** Opening Source extract block **

Court Opinion

ID: 1256251
Source: CourtListenerOpinion
Date Created: 2013-10-30 05:15:01.006899+00
Date Added: 2024-06-11T17:27:30.953882
License: Public Domain

337 S.E.2d 154 (1985)
STATE of North Carolina
v.
John Thomas KNOX.
No. 8527SC306.
Court of Appeals of North Carolina.
December 17, 1985.
*156 Atty. Gen. Lacy H. Thornburg by Sp. Deputy Atty. Gen. Guy A. Hamlin, for the State.
Appellate Defender Adam Stein by Asst. Appellate Defender Robin E. Hudson, for defendant-appellant.
WHICHARD, Judge.

I.
Defendant contends the court erred in granting the State's motion to suppress the testimony of Dr. Gary Thomas Long, a professor of psychology at the University of North Carolina at Charlotte whom defendant offered to provide expert evidence on memory variables affecting eyewitness identification. Defendant sought through Dr. Long's testimony to challenge the accuracy of the victim's recollection of defendant as one of the perpetrators of the crimes. He maintains that the victim mistakenly identified him as a perpetrator and that he did not participate in the crimes, though he admits he was present and was seen by the victim during the robbery. His theory, which he sought to support by Dr. Long's testimony, is that the victim may have unconsciously transferred his recollection of seeing defendant during the robbery into an inaccurate memory of defendant as one of the perpetrators.
Dr. Long, testifying on voir dire, admitted that he had never interviewed the victim. His testimony was not victim or case specific; rather, he testified generally about memory variables affecting the accuracy of eyewitness identification. In particular, he stated that some studies indicate that certain psychological variables can hinder ability to receive, store, and recall information accurately.

** Closing Source extract block **
** Opening Data under study block **

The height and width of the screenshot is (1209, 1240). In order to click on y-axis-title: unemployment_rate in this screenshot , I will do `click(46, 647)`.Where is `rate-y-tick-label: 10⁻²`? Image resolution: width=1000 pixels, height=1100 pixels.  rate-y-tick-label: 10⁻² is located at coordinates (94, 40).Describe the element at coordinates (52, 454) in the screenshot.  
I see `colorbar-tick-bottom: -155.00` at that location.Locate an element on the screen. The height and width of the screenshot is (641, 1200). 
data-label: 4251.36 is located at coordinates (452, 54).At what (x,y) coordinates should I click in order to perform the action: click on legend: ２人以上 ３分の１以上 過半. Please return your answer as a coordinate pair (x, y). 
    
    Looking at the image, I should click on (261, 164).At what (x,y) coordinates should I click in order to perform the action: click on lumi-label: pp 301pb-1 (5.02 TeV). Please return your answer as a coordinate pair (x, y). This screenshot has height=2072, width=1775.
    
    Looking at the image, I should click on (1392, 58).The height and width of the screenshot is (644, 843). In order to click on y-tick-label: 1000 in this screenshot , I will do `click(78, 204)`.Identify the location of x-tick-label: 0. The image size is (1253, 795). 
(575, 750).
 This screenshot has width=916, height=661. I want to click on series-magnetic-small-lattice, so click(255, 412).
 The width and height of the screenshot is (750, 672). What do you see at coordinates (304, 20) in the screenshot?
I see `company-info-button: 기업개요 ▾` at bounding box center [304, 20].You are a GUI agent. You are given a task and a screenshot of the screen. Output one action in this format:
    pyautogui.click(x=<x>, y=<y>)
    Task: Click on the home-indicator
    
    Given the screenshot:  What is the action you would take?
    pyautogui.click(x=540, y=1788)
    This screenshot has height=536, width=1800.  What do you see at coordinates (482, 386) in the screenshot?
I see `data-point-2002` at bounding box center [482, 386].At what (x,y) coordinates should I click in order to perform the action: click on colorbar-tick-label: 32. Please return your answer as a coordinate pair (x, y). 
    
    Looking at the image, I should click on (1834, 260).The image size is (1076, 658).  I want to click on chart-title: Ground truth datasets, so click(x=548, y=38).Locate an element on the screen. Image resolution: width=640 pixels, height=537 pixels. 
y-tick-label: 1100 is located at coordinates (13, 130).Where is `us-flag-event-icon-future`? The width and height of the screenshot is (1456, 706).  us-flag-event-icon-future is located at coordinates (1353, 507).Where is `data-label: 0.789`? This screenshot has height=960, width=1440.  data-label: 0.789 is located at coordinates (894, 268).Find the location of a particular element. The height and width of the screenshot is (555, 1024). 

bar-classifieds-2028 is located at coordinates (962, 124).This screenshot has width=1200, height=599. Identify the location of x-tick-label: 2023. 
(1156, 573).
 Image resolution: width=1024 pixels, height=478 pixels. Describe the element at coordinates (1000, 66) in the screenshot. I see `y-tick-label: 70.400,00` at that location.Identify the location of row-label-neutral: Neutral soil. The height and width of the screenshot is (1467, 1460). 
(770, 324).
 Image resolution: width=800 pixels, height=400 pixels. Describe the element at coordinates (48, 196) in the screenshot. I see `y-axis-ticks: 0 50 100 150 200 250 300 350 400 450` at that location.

** Closing Data under study block **

**About this exercise:**
Answer these questions from the court opinion:
(a) Which court issued the opinion, and on what date?
(b) Who appeared for the defendant-appellant?
(c) What did Dr. Long admit while testifying on voir dire?

**Solution:**
(a) The Court of Appeals of North Carolina, on December 17, 1985.
(b) Appellate Defender Adam Stein, by Assistant Appellate Defender Robin E. Hudson.
(c) He admitted that he had never interviewed the victim.